Senenin ilk enflasyon rakamları, 2022 senesinin; beklenen enflasyon düzeyinin gerçekleştirilmesi bakımından bir “ kayıp yıl “ olarak yaşanacağının kuvvetli sinyalini vermiş, “ tek haneli TÜFE” hedefi; aritmetik imkansızlık girdabından kurtulamaz iken, ortaya çıkan alt kırımların çalışılması da, sıkıntılı bir tabloya işaret etmiştir. Nitekim, senenin ikinci yarısından sonra ve kalan onbir ay boyunca hep gündemde kalacak bir “ Zirve Noktası “ tartışma ve spekülasyonlarından uzakta kalamayacağımız gibi, “ Beklenen Baz Etkisi “ nin devreye girişi de, ancak, dördüncü çeyrek aralığına ötelenmiş olmaktadır.
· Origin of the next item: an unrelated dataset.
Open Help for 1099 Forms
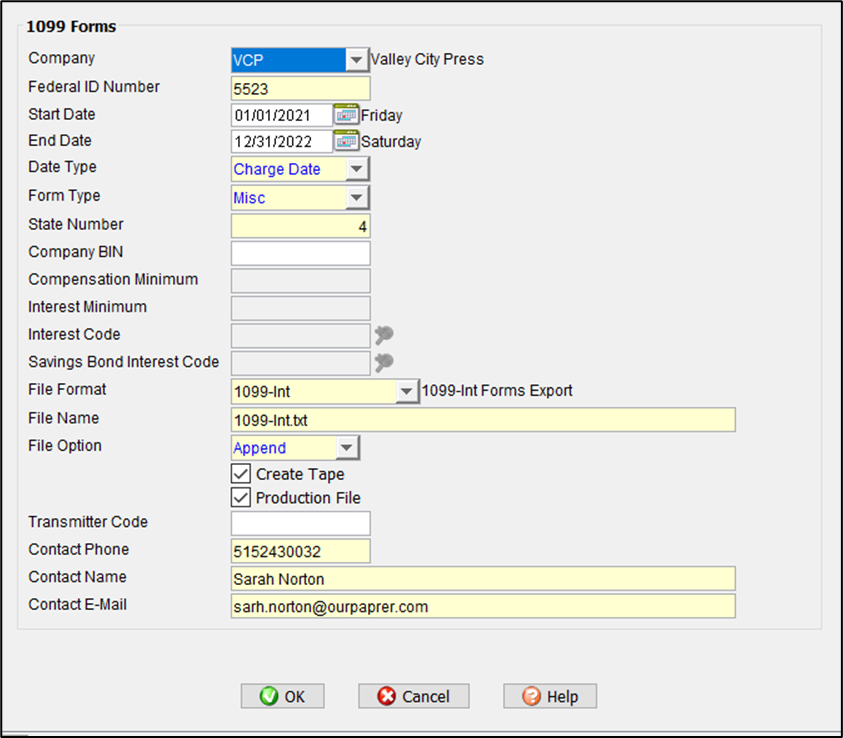Image resolution: width=843 pixels, height=738 pixels. click(x=549, y=697)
Hissedilen hayat pahalılığı’ nı daha yukarı-ağır noktalara çekecek bir “Kronik Yüksek(Hızlı) Enflasyon” devresine geçiş yaptığımız anlaşılıyor. Bu süreç, enflasyon ile mücadele bakımından daha farklı ve özgün reçetelerin devreye alınmasını gündeme getirmelidir. İşin esası, bir taraftan, “ günü kurtarıcı ve kolaylaştırıcı” politika ve araçları devreye sokar iken; orta- uzun vadeli SÜRDÜRÜLEBİLİR hedeflerin örselenmemesine özen gösterebilmekten geçer. “ Liralaşma” söyleminden neşet eden; ‘kur korumalı vadeli mevduat’, ‘YUVAM’ ve benzeri sunulmuş ve sunulacak tüm finansal enstrümanlar; sadece PALYATİF(GEÇİCİ) ARAÇ hükmünde olup, Sürdürülebilir Ekonomik Düzelme sağlamada yetersiz kalır; hatta, dikkatli olunmaz ise, “ters etki / zarar” faturasını ortaya çıkarırlar!

Korkarız ki; 2022 yılı, yeni riskleri üstlenme ve denemelere girişme bakımından “uygun bir dönem” olma vasfını taşımadığını ve “sürpriz çözümlere elverişli” bir vasat vadetmediğini şimdiden göstermiştir. Senenin kalan günlerinde, yola devam ederken izlenecek ana düstur; “ Geçmiş Derslerimizi Objektif ve Gerçekçi Çalışarak, (Dozu Kuvvetlendirilmiş) İhtiyatlı İyimserlik Çerçevesinde Sürdürülebilir Hedeflere Ulaşmak” şeklinde ifade edilmelidir.